He is described as a "quiet fireman with a thick mustache" who was living a childhood dream to be a firefighter, starting as a youngster peddling a miniature fire engine across his family's home in Staten Island. A job with North American Van Lines followed where he traveled the country driving a big rig. He joined the department 24 years prior to September 11 and was the "chauffeur" for the team.
His sister, Jane A. Schewerd said that he "liked to go fast" adding that his off duty choice of transportation was a Pontiac Firebird.
David was 50 years old when he died trying to save others in the September 11, 2001 terrorist attack on our country. He was forever helping neighbors. His sister said that he was "the one everyone called upon. And he always answered the call".
I want to take a minute to add that I hope this country never forgets the way we all felt that day.

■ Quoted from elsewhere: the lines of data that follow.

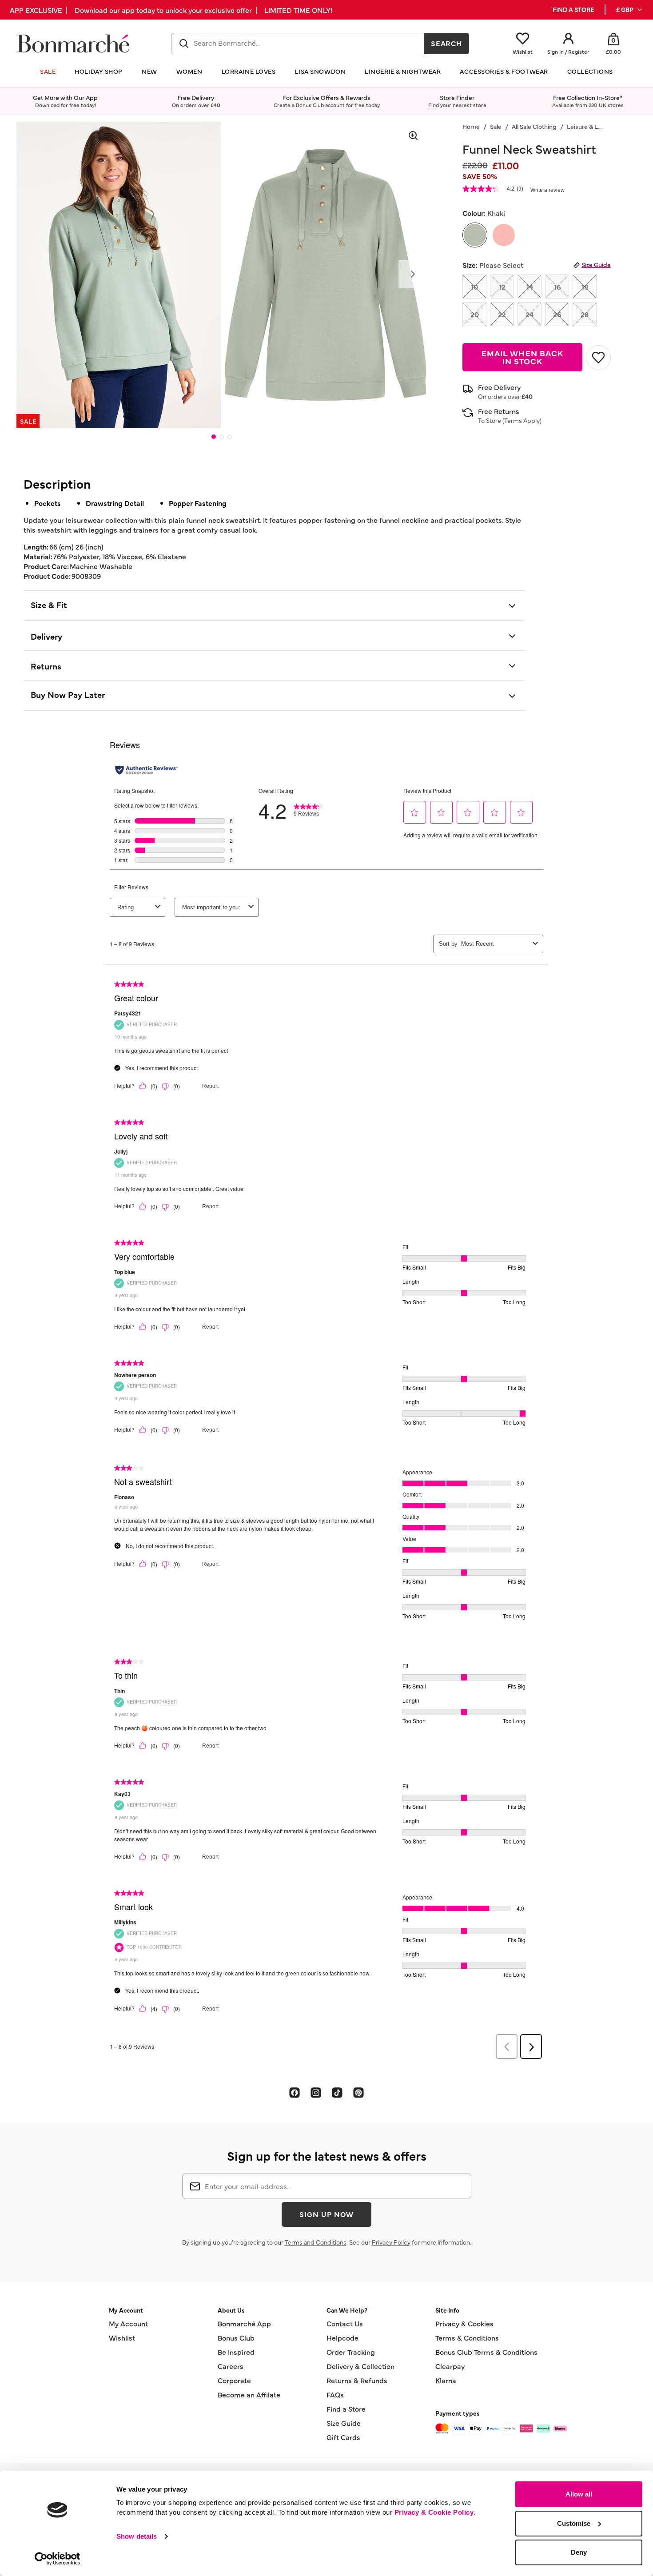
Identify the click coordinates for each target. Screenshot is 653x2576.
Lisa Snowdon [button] (320, 71)
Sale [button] (48, 71)
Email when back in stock (522, 356)
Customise (573, 2523)
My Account (128, 2323)
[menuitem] (629, 9)
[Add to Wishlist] (598, 357)
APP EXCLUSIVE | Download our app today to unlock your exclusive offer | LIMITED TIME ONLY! (171, 10)
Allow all (578, 2494)
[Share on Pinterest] (358, 2092)
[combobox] (297, 43)
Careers (230, 2366)
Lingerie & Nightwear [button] (403, 71)
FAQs (335, 2394)
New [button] (149, 71)
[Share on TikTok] (337, 2092)
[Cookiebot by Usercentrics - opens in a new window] (57, 2558)
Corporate (234, 2380)
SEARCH (446, 43)
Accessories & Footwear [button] (504, 71)
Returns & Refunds (356, 2380)
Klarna (445, 2380)
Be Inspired (236, 2352)
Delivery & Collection (360, 2366)
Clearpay (450, 2366)
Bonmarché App (244, 2323)
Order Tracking (350, 2352)
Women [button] (189, 71)
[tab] (213, 436)
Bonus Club (236, 2337)
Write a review (547, 190)
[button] (629, 9)
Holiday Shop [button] (99, 71)
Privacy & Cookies (464, 2323)
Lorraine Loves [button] (249, 71)
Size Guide (596, 264)
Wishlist (122, 2337)
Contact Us (344, 2323)
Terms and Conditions (315, 2242)
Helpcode (342, 2337)
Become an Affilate (249, 2394)
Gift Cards (343, 2437)
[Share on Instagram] (316, 2092)
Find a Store (346, 2408)
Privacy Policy (391, 2242)
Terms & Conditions (467, 2337)
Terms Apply (522, 420)
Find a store (573, 9)
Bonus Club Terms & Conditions (486, 2352)
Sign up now (326, 2214)
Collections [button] (590, 71)
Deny (579, 2552)
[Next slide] (412, 274)
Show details (136, 2536)
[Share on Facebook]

I remember I was driving to work when I heard the news. I got to work just in time to see the second plane crash into the World Trade Center. I remember feeling sick, knowing that this was a purposeful attack on our country. Though I was not yet a parent, I remember thinking "what kind of world will my child grow up in?". I remember the quietness of work that day. The phones rarely rang and we stayed glued to the television set. I remember coming home and sitting on the back porch of my house with my head in my husband's lap looking up at the sky. On a normal night you can see the blink of several airplanes crisscrossing the night sky above our house. That night there were none. It was an eerie sight and feeling. I remember hearing the stories of those who had lost loved ones and those who were still searching for loved ones amongst the rubble at the World Trade Center and the Pentagon. I remember how helpless I felt. I tried to grasp the reality of the situation. The reality that the world we lived in changed that day. Though I live in Alabama, which is far removed from New York City, Washington DC and Shanksville, Pennsylvania, I was affected greatly by this tragedy. I knew no one personally who was killed or injured in the attacks, yet I know several who have been deployed to fight for our freedom since September 11. Our world changed forever that day. Think back to the life we had before then. The words we'd never heard of: Homeland Security, the Terror Alert Level, did we really know where Afghanistan and Iraq were? We are now a Country at war. I pray that this county never forgets those that gave their lives that day. But we must also remember the heroism of the fire fighters and the lives that they saved that day.
So, what about you? What are your feelings as we look back five years later?